Benfotiamine is a medication that is closely related to and derived from Vitamin B1 (Thiamine). It has been shown to provide relief from the pain caused by diabetes when it is out of control. When ingested, Benfotiamine transfers thiamine to the body, thereby elevating the levels of the vitamin in the bloodstream.
This medication can help prevent the side effects and complications that arise from low levels of B1 in the human body. It is available both as a synthetic medical product as well as a naturally occurring substance in garlic, onions and other alliums.
Benfotiamine is used for the treatment of individuals with diabetes. The thiamine present in this medication has shown to interfere with the damaging by-products of sugar. This prevents several ailments from occurring.
A high blood sugar level can cause serious ailments in people with diabetes. Some of these are kidney problems, damage to the nerves, loss of vision, sexual dysfunction, and even loss of limbs. It may also lower the prevalence of heart attacks and strokes in individuals.
This drug has also been touted as reducing the effects that age has on the body. It can increase energy levels, promote a good mood and even help in the fight against alcoholism.
Advanced Glycation End Substances (AGEs) are ingested during the consumption of grilled, broiled or fried meat and other products. AGEs have been shown to cause inflammation. Benfotiamine is capable of negating these effects.
Always follow the prescription that your doctor has provided. Do not take this medication in a larger or lower dose than prescribed.

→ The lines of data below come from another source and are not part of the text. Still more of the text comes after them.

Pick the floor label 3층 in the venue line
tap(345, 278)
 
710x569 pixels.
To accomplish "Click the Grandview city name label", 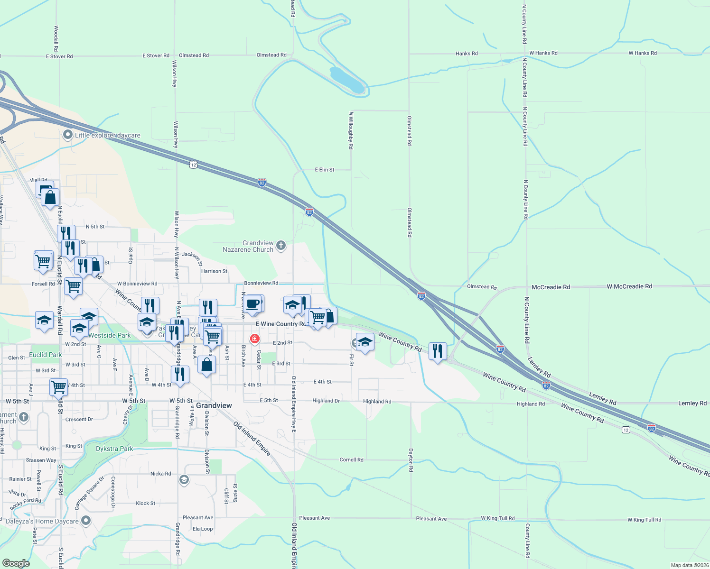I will [x=214, y=405].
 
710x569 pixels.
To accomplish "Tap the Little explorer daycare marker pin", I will [x=68, y=135].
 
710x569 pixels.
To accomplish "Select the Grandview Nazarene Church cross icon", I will [x=281, y=245].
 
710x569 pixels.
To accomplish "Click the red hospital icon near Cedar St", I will [x=255, y=339].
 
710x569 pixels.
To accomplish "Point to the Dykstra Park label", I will [x=114, y=449].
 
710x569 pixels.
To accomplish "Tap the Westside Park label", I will [x=110, y=335].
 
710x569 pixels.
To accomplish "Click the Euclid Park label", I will [x=46, y=355].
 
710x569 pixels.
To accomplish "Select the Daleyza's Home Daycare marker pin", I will [x=86, y=521].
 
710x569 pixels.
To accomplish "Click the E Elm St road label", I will [x=325, y=169].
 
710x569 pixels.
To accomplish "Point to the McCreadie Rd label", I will [x=551, y=287].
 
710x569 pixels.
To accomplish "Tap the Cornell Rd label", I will [x=351, y=459].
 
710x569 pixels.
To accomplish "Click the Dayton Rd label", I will [x=411, y=460].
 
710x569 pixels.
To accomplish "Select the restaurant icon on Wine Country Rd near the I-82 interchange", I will [x=437, y=351].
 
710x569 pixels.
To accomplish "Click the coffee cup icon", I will [x=253, y=303].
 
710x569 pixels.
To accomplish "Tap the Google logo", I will [x=16, y=563].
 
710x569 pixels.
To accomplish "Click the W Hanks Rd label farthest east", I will [x=643, y=53].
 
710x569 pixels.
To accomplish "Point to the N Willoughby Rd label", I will [x=351, y=130].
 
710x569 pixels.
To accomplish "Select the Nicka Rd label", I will [x=160, y=474].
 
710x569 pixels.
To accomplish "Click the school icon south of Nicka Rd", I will [x=184, y=480].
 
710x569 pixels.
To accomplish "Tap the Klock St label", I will [x=145, y=503].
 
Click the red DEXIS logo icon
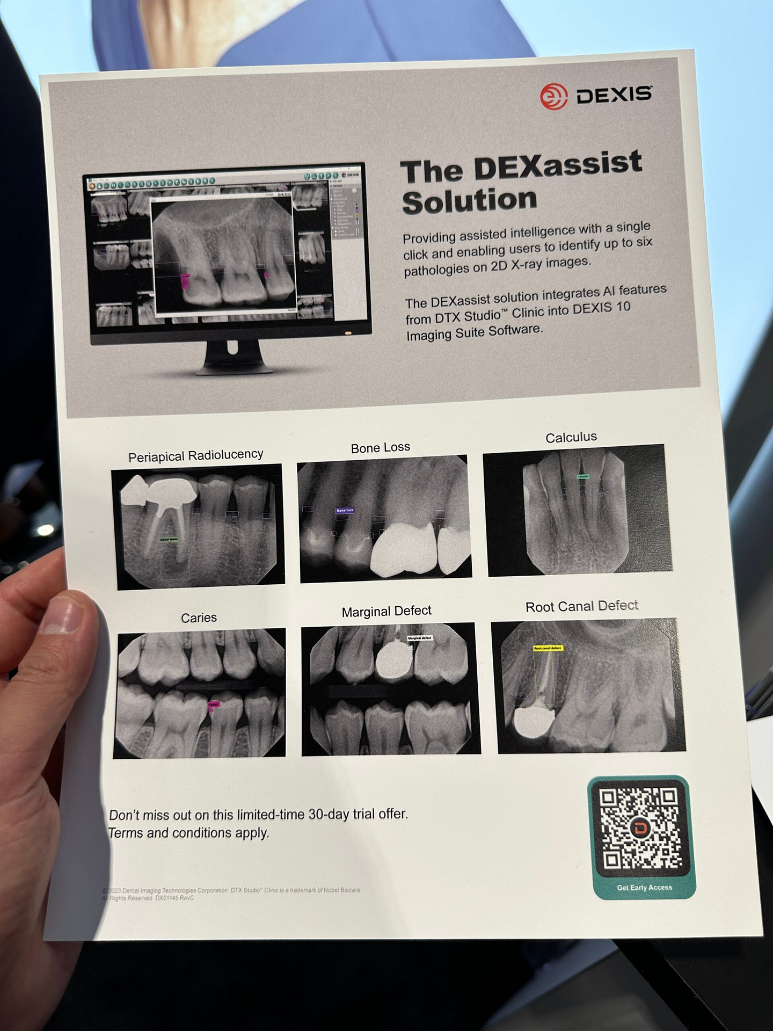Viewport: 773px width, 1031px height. click(553, 97)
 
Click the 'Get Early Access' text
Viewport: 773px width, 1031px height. click(644, 887)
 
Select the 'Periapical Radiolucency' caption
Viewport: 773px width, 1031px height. click(195, 455)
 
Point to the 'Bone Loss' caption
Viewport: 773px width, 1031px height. click(380, 447)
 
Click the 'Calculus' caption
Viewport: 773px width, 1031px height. click(571, 437)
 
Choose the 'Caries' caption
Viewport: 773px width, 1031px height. click(199, 618)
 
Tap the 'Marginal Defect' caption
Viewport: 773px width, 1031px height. click(386, 611)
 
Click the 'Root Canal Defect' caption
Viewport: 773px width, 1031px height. click(582, 606)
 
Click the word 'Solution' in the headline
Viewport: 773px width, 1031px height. click(470, 201)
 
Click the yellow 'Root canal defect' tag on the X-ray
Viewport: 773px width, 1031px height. click(548, 648)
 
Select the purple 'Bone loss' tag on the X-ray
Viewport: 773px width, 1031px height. click(345, 510)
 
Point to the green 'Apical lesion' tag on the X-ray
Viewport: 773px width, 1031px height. click(170, 539)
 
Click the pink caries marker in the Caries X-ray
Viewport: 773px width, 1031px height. click(214, 705)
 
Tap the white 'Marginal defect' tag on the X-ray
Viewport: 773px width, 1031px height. click(419, 638)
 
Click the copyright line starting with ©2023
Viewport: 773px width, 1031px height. click(231, 890)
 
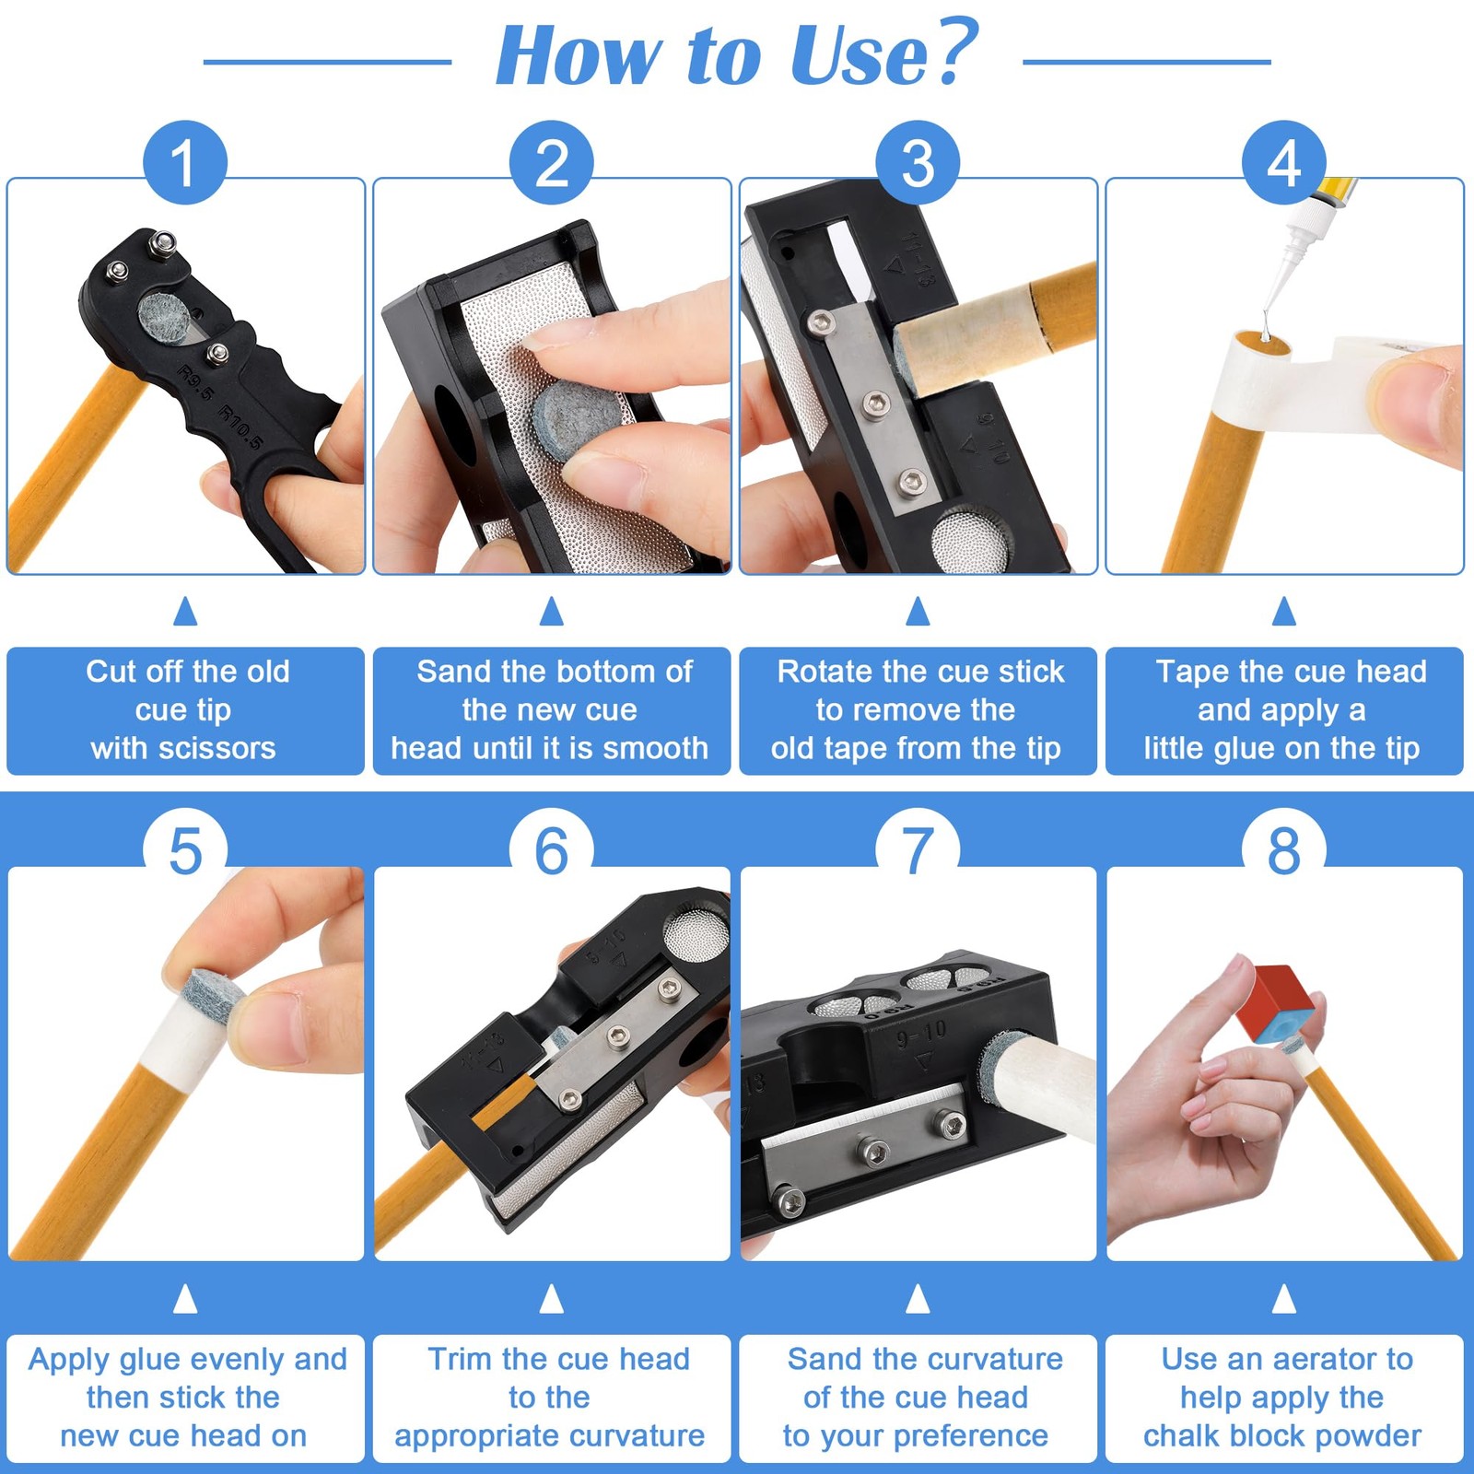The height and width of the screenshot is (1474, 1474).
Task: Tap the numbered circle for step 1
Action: (x=185, y=163)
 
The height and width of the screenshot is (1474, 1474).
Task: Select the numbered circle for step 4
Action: (x=1284, y=163)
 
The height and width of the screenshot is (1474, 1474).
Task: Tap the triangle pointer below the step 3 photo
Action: (x=918, y=612)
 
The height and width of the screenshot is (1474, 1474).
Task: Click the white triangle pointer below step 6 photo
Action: (x=552, y=1299)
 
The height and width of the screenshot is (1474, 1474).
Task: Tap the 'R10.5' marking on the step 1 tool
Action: (x=240, y=428)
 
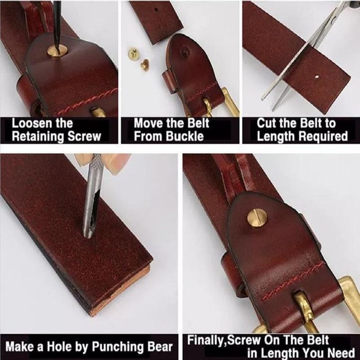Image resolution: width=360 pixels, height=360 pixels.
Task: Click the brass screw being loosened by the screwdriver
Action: click(x=58, y=51)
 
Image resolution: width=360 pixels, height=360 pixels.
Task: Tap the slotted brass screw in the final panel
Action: click(x=257, y=218)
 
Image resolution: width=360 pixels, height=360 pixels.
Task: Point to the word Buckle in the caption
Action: click(x=184, y=136)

This medication should be taken orally.
The total recommended dose for Benfotiamine is 300 mg. This should be divided into two doses of 150 mg, taken daily. You can take this medication with food.
The negative effects of Benfotiamine when taken in doses of several hundred milligrams in one dosage are almost negligible. However, it is recommended for safety’s sake that you stick to the dosing schedule your healthcare provider has assigned to you.
If you missed a dose of Benfotiamine, take it as soon as you remember. If your next dose is due soon, skip the missed dose and take your scheduled one instead. Do not take two doses together.
In the event of an overdose, call your nearest medical emergency service.
In theory, Benfotiamine should be harmful to certain people. It should cause symptoms like hot flashes, blue tinge to skin, tingling and being short of breath. However, this has not happened in practice. There are no confirmed side effects of taking this medication as long as it is in the correct dose.
There have been studies that show that Benfotiamine must be avoided by patients suffering from untreated cancer in the tumor form. However, these studies do not refer to thiamine in particular.
There are no known interactions of Benfotiamine with other medications. There are some drugs that interact with the human body and increase the need for the vitamin B1. Benfotiamine can actually interact in a positive manner when taken with these medications.